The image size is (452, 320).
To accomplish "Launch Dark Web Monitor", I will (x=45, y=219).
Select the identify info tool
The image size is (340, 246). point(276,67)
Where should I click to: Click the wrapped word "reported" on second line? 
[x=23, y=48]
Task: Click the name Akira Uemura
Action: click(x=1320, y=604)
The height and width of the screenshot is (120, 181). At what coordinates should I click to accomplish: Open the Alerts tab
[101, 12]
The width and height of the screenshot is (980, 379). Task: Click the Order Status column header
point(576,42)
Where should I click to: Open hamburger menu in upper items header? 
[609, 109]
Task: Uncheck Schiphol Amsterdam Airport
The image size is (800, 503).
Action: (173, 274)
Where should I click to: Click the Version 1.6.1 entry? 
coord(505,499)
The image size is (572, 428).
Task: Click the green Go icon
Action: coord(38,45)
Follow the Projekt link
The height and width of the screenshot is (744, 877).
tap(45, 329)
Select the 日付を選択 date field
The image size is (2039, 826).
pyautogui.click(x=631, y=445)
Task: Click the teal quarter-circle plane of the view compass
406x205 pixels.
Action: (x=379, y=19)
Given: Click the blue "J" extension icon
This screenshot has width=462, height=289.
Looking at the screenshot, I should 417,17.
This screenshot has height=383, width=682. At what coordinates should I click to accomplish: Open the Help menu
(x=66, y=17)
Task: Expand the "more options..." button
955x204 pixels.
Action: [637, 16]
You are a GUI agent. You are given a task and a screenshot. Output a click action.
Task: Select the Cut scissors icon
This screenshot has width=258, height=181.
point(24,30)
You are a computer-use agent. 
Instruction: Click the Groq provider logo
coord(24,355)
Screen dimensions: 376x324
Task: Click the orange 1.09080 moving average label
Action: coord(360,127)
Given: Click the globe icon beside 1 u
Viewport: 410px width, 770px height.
◇ ◇ ◇ ◇ ◇
Lines from the entries that contain the word "agent" are what the answer must hold.

• TASK OUTPUT
You are a GUI agent. You are given a task and a screenshot. Output a click action.
You are a computer-use agent. 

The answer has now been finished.